7 TRAIN: As that grand old No. 7 train rattles toward Queensboro Plaza, you'll see the flashiest of legal graffiti sites—5 Pointz. This block-wide loft building is plastered with wildly angled graffiti, impressing the untrained eye. But if you mention 5 Pointz to serious graff writers, you can't scrub the scorn off their voices with steel wool. Legal graffiti means kindergarten. The best illegal spots in Queens are between Queensboro Plaza and Junction Blvd: The No. 7 train offers a patchwork of sagging rooftops marked with spastic throw-ups, most prolifically by Nato.

 

BQE: Despite their testosterone, writers can be cattier than a den full of sorority girls. They're always slagging each other off as "toy." It doesn't matter if the graffiti is in a good spot. If a writer is a newcomer, an out-of-towner, a trustafarian who hangs out in fancy L.E.S. sneaker stores—his work is toy. But on the BQE, graff artist Si isn't toy. His huge straight-letter logo, floating way high up on Brooklyn's Watchtower, is a middle finger to that Jehovah's Witness head-quarters.
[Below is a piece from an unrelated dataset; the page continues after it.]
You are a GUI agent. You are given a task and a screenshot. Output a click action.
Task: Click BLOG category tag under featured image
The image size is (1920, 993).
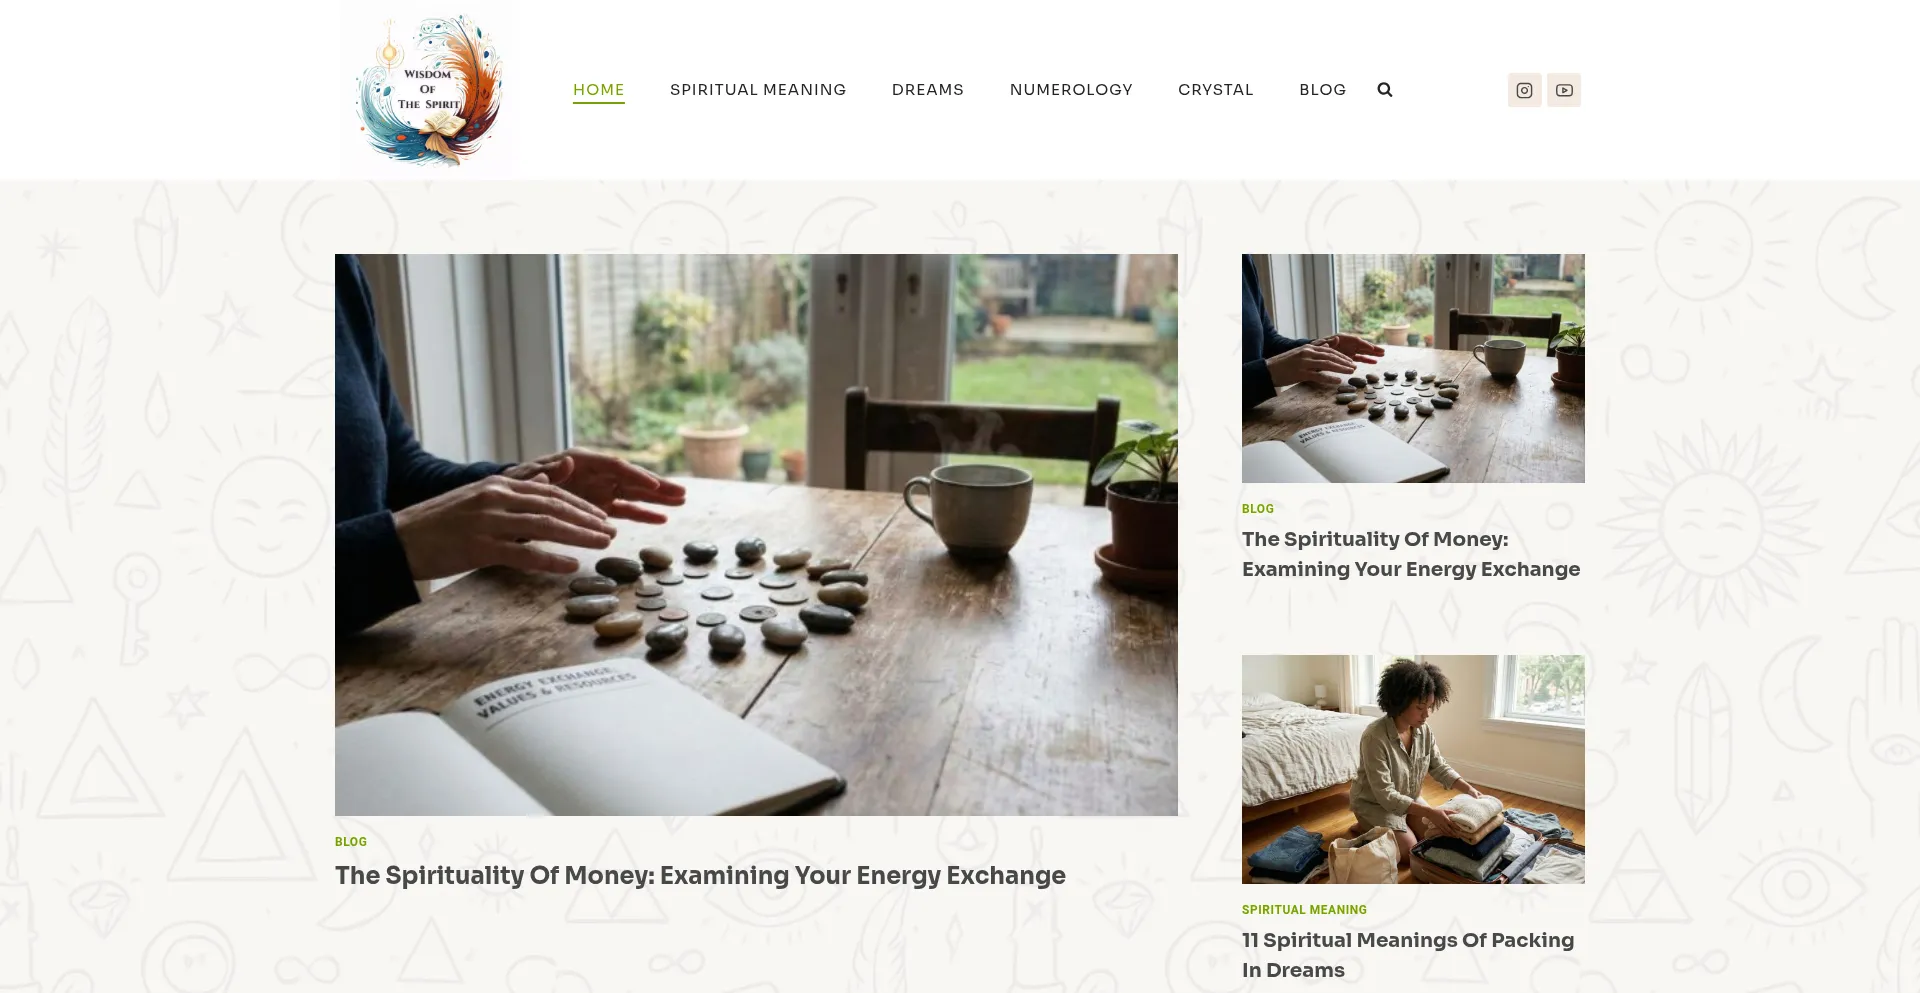point(351,842)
Another remarkable piece is the tag DEK PHAME in eye-popping blue and orange, between the exits for 39th and the Prospect Expressway.

 

DOWNTOWN MANHATTAN: "Upside-down rollers" are when writers, using buckets of acrylic paint instead of spray paint, hang over the roof and apply their logos to the building in blocky Etch A Sketch lettering. The most monumental, against a 12-story apartment on Canal Street and Broadway, blares SKREW/SACE. No longer pristine, it's already been ragged by none other than Les (in broad daylight, he boasts).

 

HELL GATE: A few months ago, right above the arch, Si painted an impressive piece on this massive bridge connecting Queens to the Bronx. He wreathed the top of the bridge's pillar with his fat six-foot-high logos. But Hell Gate is JA's property, JA says. He was the first to mark it up, back in the mid '90s. Recently, JA came back and wrote over some of it, an artist named MQ ragged it, and JA claimed it again. So now, like so many embattled city turfs, it's a clashing tangle of names.